### [Passage given]
You were thin and tall. Taller than me, always have been and always will be. I hoped I’d match your height by the time we finished primary school, but I had no such luck. Your legs were long, and you had always been put in the fast races on field day, despite your horrible asthma. I hated that they made you run. I wanted to stop you. You always ran anyway, and fell to the ground afterward, gasping for breath in a sweaty red t-shirt. You were in red house at our school, and I thought that suited your personality. Your skin is milk and honey, and you burn it darker in a bikini on Acura beach. Your hair is dark brown and usually in corn-rows, or straightened slick to your shoulders as we get older.

### [Written instruction]
Carry on the passage about a tall, thin friend from primary school, picking up where it stops. The data comes from a different source than the passage.

### [Supplied information]
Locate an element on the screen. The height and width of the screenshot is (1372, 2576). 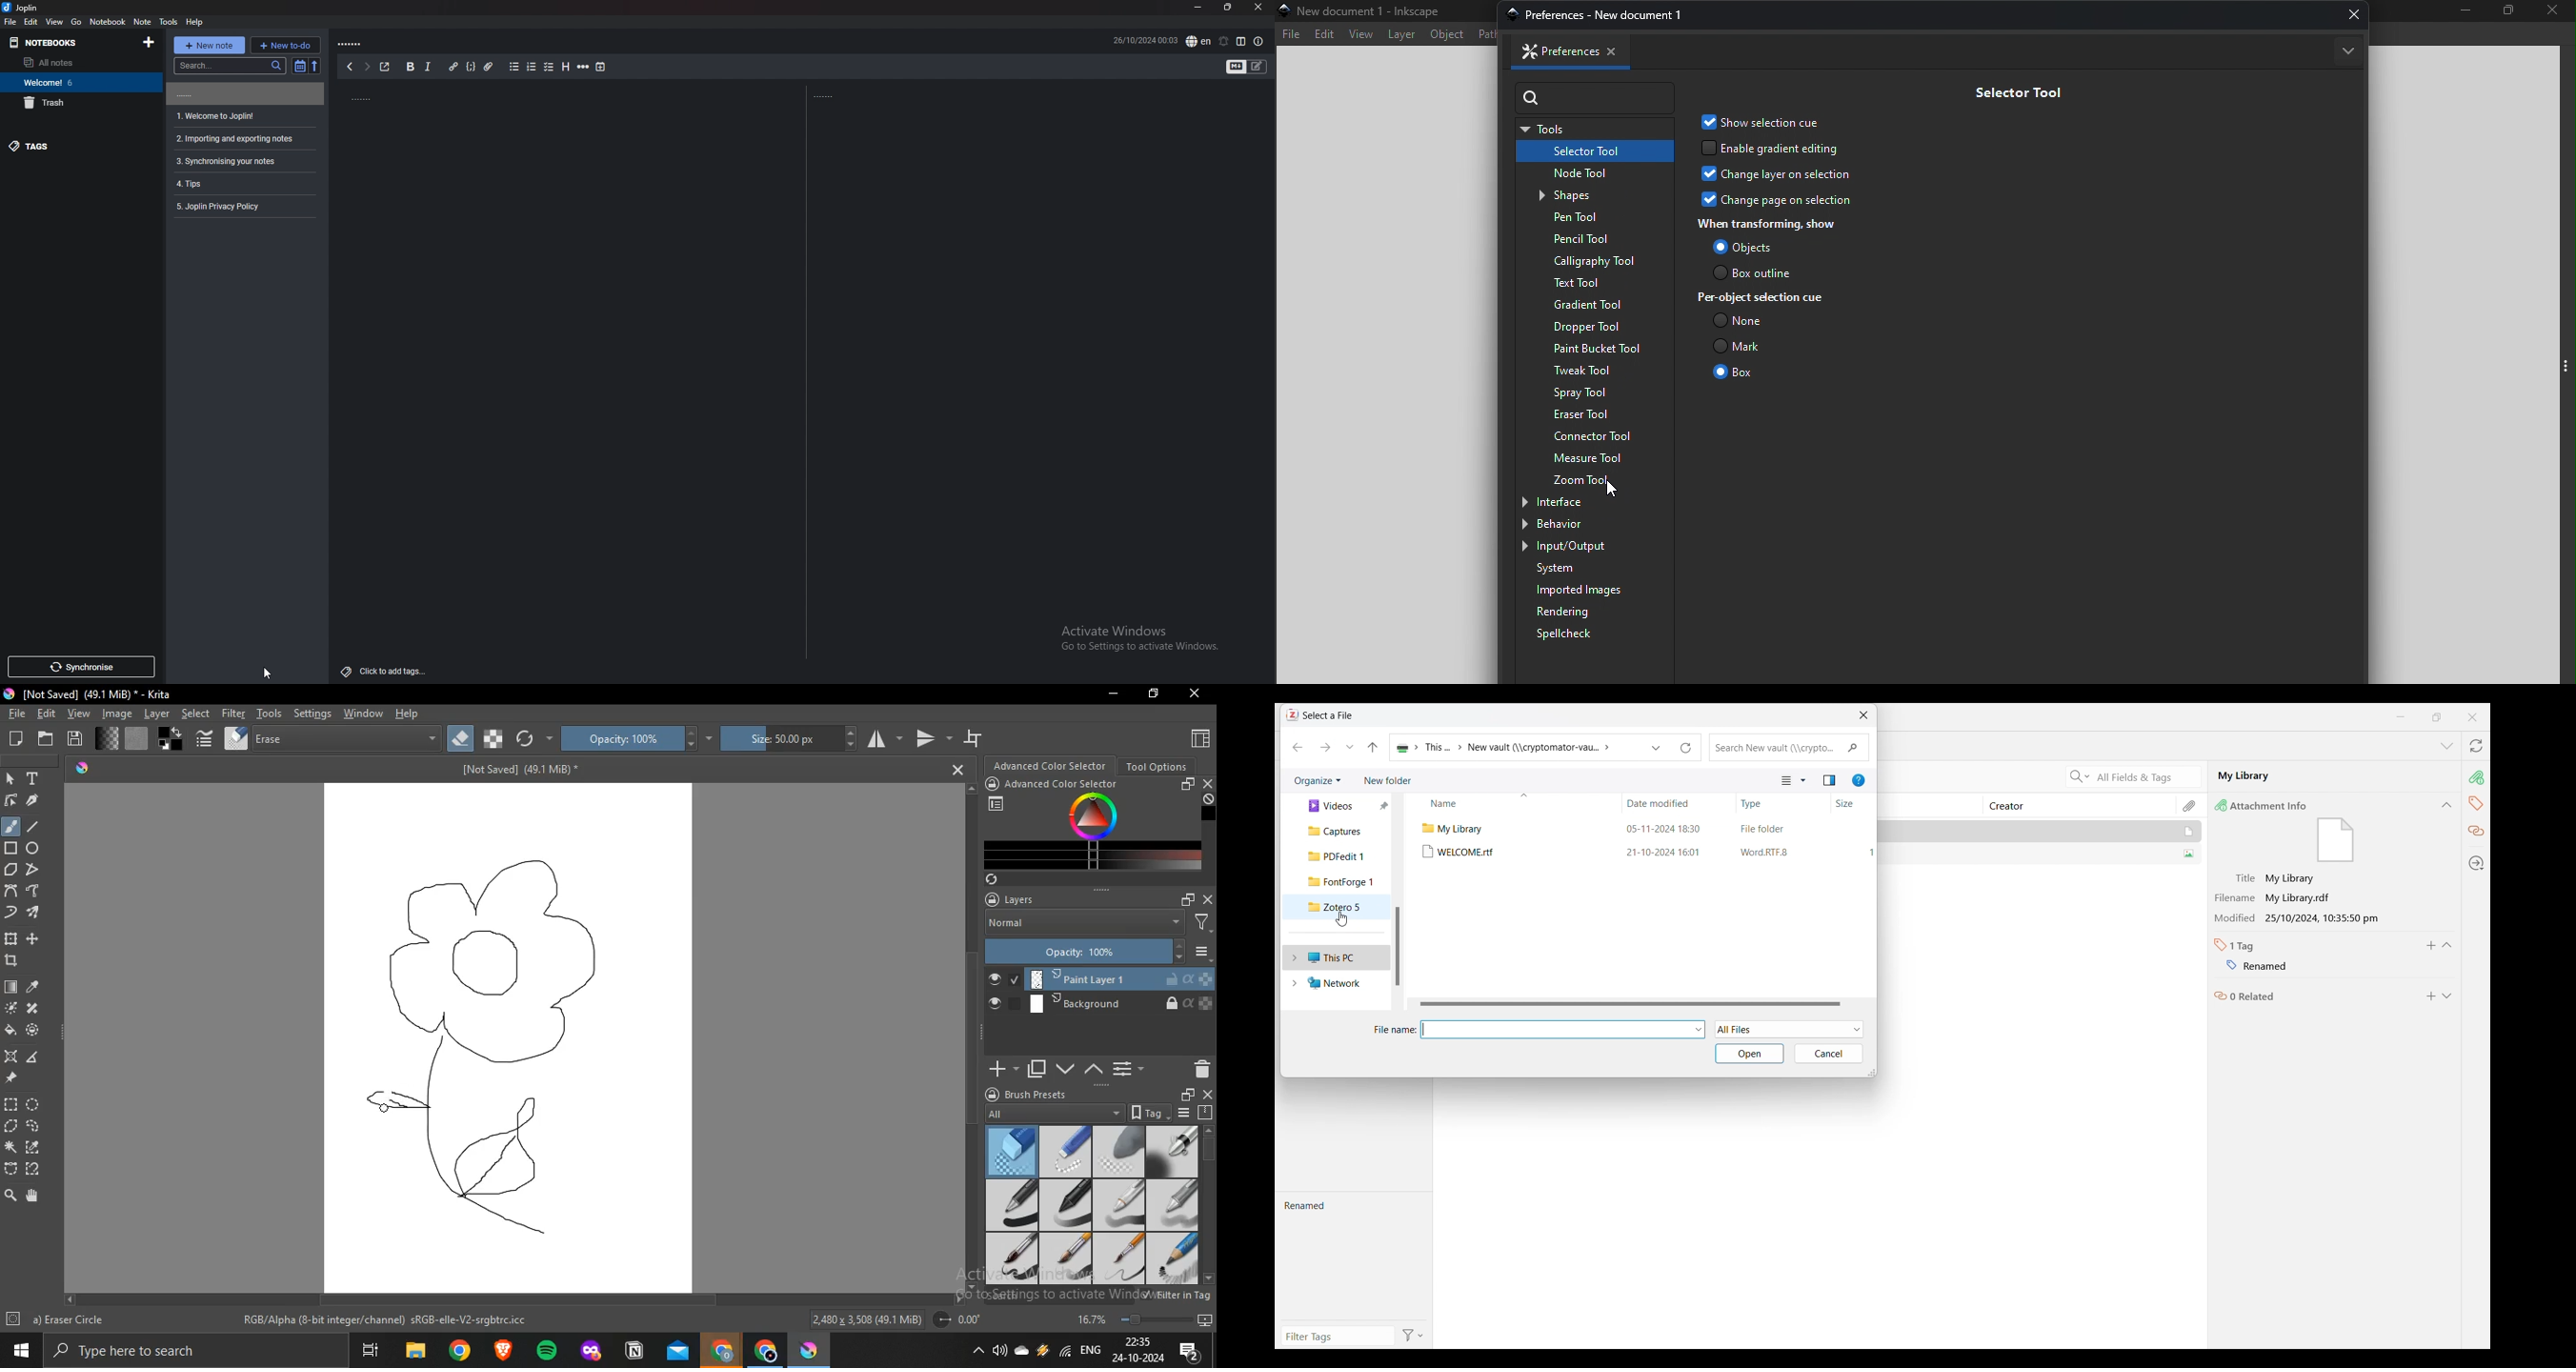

### [Solved problem]
We stayed in Catholic school five more years. And thinking back on it, would our families have let us go anywhere else? It was all girls and we were going to be taught how to be “ladies”. Our uniforms upgraded from striped pajamas to Celtic-looking skirts coming to our knees, white blouses, and matching ties. We watched hair-pulling, shoe-beating fights, and snickered in the background at girls’ melodramatic stupidity. We sat in the principal’s office on numerous occasions for being “a disgrace to the school”, mainly for our throwing bits of chalk across the room at each other, and other shenanigans that diritied our uniforms. We hid backstage in the auditorium, skipping double periods of I.T. class. and breaking into a back room that was stocked with liquor from pantomime shows. I guess we were poor excuses for “ladies”.
We spoke of where we wanted to be after school. I never seemed to forget the disappointment I felt when you told me you wanted to be an accountant. You were always good at math, but I couldn’t imagine that being the extent of your dreams. Later you changed your mind to a flight attendant just so you could see the world. I thought this should make me feel better, but it didn’t. I wanted to show you the world.
I once wrote sketchy letters across a notebook when I was seventeen. Words that just seemed to form when I thought of you.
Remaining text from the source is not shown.